◆ **PROBLEM**: Exactly as written, set down each line of the data below except its pictures.

Dataset entries:

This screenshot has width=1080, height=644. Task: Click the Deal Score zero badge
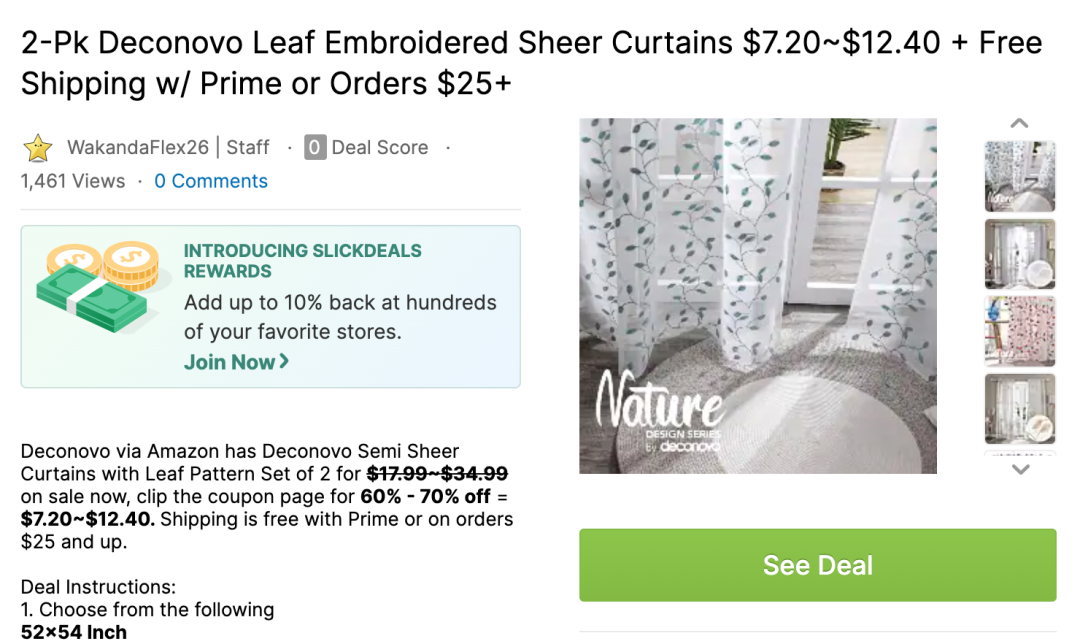pyautogui.click(x=315, y=147)
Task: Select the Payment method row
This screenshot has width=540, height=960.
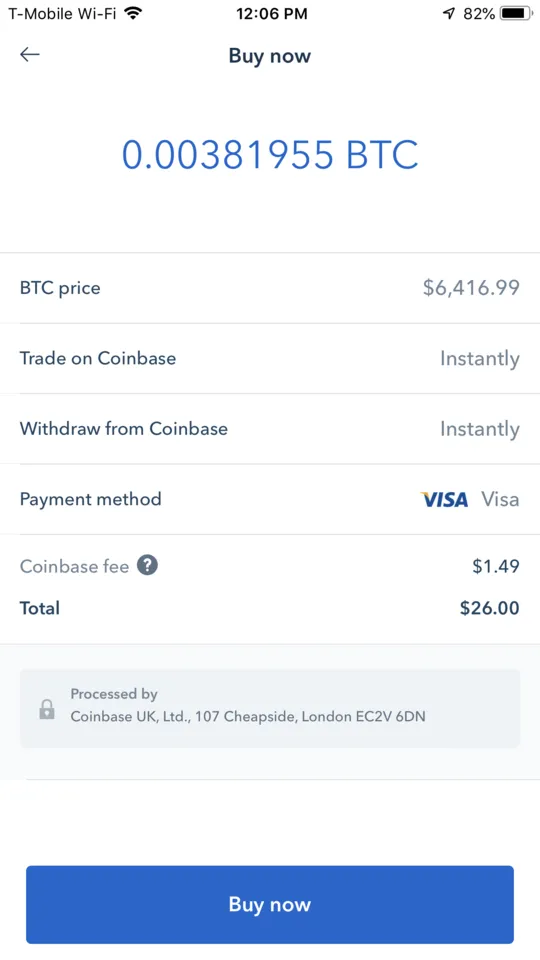Action: (270, 499)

◆ **RESPONSE TO THIS TASK**:
This screenshot has width=1080, height=644. Task: Click the Deal Score zero badge
pyautogui.click(x=315, y=147)
Task: Select the Payment method row
This screenshot has width=540, height=960.
Action: (270, 499)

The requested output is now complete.